## RECORDS SUPPLIED
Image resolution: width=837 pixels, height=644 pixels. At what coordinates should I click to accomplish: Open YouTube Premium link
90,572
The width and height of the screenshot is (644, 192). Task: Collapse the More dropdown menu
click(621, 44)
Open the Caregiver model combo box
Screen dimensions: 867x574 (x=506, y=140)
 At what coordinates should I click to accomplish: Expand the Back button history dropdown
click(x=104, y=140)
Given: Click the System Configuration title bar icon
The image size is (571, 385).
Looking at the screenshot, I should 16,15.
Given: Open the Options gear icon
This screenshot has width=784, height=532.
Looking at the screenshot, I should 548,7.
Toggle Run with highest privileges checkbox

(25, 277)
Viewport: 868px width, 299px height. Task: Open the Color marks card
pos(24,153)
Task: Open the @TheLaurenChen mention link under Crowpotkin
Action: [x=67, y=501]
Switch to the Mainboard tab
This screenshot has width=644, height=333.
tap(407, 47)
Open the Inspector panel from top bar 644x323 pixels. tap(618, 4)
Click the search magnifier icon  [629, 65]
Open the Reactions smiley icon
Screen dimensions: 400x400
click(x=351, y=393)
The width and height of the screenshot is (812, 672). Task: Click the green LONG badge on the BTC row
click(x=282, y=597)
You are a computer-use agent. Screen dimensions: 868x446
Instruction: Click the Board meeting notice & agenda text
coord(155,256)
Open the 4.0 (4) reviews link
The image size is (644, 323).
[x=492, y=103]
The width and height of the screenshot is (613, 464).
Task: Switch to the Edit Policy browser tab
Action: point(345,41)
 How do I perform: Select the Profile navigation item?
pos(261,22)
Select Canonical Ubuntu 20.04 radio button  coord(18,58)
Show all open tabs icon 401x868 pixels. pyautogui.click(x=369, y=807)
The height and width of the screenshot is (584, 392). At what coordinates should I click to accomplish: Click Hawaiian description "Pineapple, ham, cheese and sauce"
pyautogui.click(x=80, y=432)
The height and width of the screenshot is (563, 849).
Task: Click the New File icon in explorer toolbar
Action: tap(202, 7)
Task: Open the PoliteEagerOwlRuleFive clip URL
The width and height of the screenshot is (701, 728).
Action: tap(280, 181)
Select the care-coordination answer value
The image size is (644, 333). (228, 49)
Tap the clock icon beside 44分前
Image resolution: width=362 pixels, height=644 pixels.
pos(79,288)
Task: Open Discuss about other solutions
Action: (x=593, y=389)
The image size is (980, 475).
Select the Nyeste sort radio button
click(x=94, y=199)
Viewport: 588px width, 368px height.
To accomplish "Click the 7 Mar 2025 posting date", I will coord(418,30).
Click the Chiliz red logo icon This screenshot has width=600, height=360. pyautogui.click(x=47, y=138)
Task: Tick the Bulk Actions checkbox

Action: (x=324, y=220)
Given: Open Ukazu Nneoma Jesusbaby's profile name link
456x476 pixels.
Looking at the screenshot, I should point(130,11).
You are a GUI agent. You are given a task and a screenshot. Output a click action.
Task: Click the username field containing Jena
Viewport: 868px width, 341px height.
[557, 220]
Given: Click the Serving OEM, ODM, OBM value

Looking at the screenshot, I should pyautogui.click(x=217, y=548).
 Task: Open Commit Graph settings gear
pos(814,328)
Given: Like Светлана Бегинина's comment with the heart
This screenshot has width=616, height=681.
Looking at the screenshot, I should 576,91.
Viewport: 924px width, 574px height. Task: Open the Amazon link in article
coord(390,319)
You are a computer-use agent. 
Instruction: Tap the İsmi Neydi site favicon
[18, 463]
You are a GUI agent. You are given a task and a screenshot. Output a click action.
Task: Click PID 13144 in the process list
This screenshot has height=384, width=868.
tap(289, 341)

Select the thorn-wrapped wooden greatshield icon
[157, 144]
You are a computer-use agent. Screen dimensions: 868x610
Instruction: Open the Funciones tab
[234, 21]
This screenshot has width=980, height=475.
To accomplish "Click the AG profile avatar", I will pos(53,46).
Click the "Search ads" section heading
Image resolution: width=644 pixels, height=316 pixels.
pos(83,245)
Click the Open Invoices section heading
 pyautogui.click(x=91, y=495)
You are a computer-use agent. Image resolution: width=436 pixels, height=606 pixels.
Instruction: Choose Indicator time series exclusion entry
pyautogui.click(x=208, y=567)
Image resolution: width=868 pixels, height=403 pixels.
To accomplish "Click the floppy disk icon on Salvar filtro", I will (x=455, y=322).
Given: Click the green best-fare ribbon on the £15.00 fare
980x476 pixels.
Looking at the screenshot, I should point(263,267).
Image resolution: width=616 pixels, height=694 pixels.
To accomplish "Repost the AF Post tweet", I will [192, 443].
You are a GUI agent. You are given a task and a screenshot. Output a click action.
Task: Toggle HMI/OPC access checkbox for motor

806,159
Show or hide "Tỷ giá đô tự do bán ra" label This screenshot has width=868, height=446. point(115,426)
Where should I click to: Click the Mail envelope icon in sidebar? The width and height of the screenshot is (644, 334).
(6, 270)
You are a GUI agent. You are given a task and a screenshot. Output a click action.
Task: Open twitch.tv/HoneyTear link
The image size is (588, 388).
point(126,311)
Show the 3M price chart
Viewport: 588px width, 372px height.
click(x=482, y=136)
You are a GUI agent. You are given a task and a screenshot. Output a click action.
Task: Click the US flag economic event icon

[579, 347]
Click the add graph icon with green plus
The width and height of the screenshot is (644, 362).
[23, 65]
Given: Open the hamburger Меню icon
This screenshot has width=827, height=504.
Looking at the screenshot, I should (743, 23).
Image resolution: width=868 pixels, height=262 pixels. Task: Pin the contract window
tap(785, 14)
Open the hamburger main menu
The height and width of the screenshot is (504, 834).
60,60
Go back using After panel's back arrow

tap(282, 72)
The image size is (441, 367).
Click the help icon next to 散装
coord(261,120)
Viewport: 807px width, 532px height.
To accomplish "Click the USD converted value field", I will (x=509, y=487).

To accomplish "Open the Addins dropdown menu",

## EXERCISE DESCRIPTION
Please repeat every entry, exactly as it was written.

## WRITTEN RESPONSE
Image resolution: width=837 pixels, height=644 pixels. At what coordinates should I click to accomplish: Open YouTube Premium link
90,572
The width and height of the screenshot is (644, 192). Task: Collapse the More dropdown menu
click(621, 44)
Open the Caregiver model combo box
Screen dimensions: 867x574 (x=506, y=140)
 At what coordinates should I click to accomplish: Expand the Back button history dropdown
click(x=104, y=140)
Given: Click the System Configuration title bar icon
The image size is (571, 385).
Looking at the screenshot, I should 16,15.
Given: Open the Options gear icon
This screenshot has width=784, height=532.
Looking at the screenshot, I should 548,7.
Toggle Run with highest privileges checkbox

(25, 277)
Viewport: 868px width, 299px height. Task: Open the Color marks card
pos(24,153)
Task: Open the @TheLaurenChen mention link under Crowpotkin
Action: [x=67, y=501]
Switch to the Mainboard tab
This screenshot has width=644, height=333.
tap(407, 47)
Open the Inspector panel from top bar 644x323 pixels. tap(618, 4)
Click the search magnifier icon  [629, 65]
Open the Reactions smiley icon
Screen dimensions: 400x400
click(x=351, y=393)
The width and height of the screenshot is (812, 672). Task: Click the green LONG badge on the BTC row
click(x=282, y=597)
You are a computer-use agent. Screen dimensions: 868x446
Instruction: Click the Board meeting notice & agenda text
coord(155,256)
Open the 4.0 (4) reviews link
The image size is (644, 323).
[x=492, y=103]
The width and height of the screenshot is (613, 464).
Task: Switch to the Edit Policy browser tab
Action: point(345,41)
 How do I perform: Select the Profile navigation item?
pos(261,22)
Select Canonical Ubuntu 20.04 radio button  coord(18,58)
Show all open tabs icon 401x868 pixels. pyautogui.click(x=369, y=807)
The height and width of the screenshot is (584, 392). At what coordinates should I click to accomplish: Click Hawaiian description "Pineapple, ham, cheese and sauce"
pyautogui.click(x=80, y=432)
The height and width of the screenshot is (563, 849).
Task: Click the New File icon in explorer toolbar
Action: tap(202, 7)
Task: Open the PoliteEagerOwlRuleFive clip URL
The width and height of the screenshot is (701, 728).
Action: tap(280, 181)
Select the care-coordination answer value
The image size is (644, 333). (228, 49)
Tap the clock icon beside 44分前
Image resolution: width=362 pixels, height=644 pixels.
pos(79,288)
Task: Open Discuss about other solutions
Action: (x=593, y=389)
The image size is (980, 475).
Select the Nyeste sort radio button
click(x=94, y=199)
Viewport: 588px width, 368px height.
To accomplish "Click the 7 Mar 2025 posting date", I will coord(418,30).
Click the Chiliz red logo icon This screenshot has width=600, height=360. pyautogui.click(x=47, y=138)
Task: Tick the Bulk Actions checkbox

Action: (x=324, y=220)
Given: Open Ukazu Nneoma Jesusbaby's profile name link
456x476 pixels.
Looking at the screenshot, I should point(130,11).
You are a GUI agent. You are given a task and a screenshot. Output a click action.
Task: Click the username field containing Jena
Viewport: 868px width, 341px height.
[557, 220]
Given: Click the Serving OEM, ODM, OBM value

Looking at the screenshot, I should pyautogui.click(x=217, y=548).
 Task: Open Commit Graph settings gear
pos(814,328)
Given: Like Светлана Бегинина's comment with the heart
This screenshot has width=616, height=681.
Looking at the screenshot, I should 576,91.
Viewport: 924px width, 574px height. Task: Open the Amazon link in article
coord(390,319)
You are a computer-use agent. 
Instruction: Tap the İsmi Neydi site favicon
[18, 463]
You are a GUI agent. You are given a task and a screenshot. Output a click action.
Task: Click PID 13144 in the process list
This screenshot has height=384, width=868.
tap(289, 341)

Select the thorn-wrapped wooden greatshield icon
[157, 144]
You are a computer-use agent. Screen dimensions: 868x610
Instruction: Open the Funciones tab
[234, 21]
This screenshot has width=980, height=475.
To accomplish "Click the AG profile avatar", I will pos(53,46).
Click the "Search ads" section heading
Image resolution: width=644 pixels, height=316 pixels.
pos(83,245)
Click the Open Invoices section heading
 pyautogui.click(x=91, y=495)
You are a computer-use agent. Image resolution: width=436 pixels, height=606 pixels.
Instruction: Choose Indicator time series exclusion entry
pyautogui.click(x=208, y=567)
Image resolution: width=868 pixels, height=403 pixels.
To accomplish "Click the floppy disk icon on Salvar filtro", I will (x=455, y=322).
Given: Click the green best-fare ribbon on the £15.00 fare
980x476 pixels.
Looking at the screenshot, I should point(263,267).
Image resolution: width=616 pixels, height=694 pixels.
To accomplish "Repost the AF Post tweet", I will [192, 443].
You are a GUI agent. You are given a task and a screenshot. Output a click action.
Task: Toggle HMI/OPC access checkbox for motor

806,159
Show or hide "Tỷ giá đô tự do bán ra" label This screenshot has width=868, height=446. point(115,426)
Where should I click to: Click the Mail envelope icon in sidebar? The width and height of the screenshot is (644, 334).
(6, 270)
You are a GUI agent. You are given a task and a screenshot. Output a click action.
Task: Open twitch.tv/HoneyTear link
The image size is (588, 388).
point(126,311)
Show the 3M price chart
Viewport: 588px width, 372px height.
click(x=482, y=136)
You are a GUI agent. You are given a task and a screenshot. Output a click action.
Task: Click the US flag economic event icon

[579, 347]
Click the add graph icon with green plus
The width and height of the screenshot is (644, 362).
[23, 65]
Given: Open the hamburger Меню icon
This screenshot has width=827, height=504.
Looking at the screenshot, I should (743, 23).
Image resolution: width=868 pixels, height=262 pixels. Task: Pin the contract window
tap(785, 14)
Open the hamburger main menu
The height and width of the screenshot is (504, 834).
60,60
Go back using After panel's back arrow

tap(282, 72)
The image size is (441, 367).
Click the help icon next to 散装
coord(261,120)
Viewport: 807px width, 532px height.
To accomplish "Click the USD converted value field", I will (x=509, y=487).

To accomplish "Open the Addins dropdown menu",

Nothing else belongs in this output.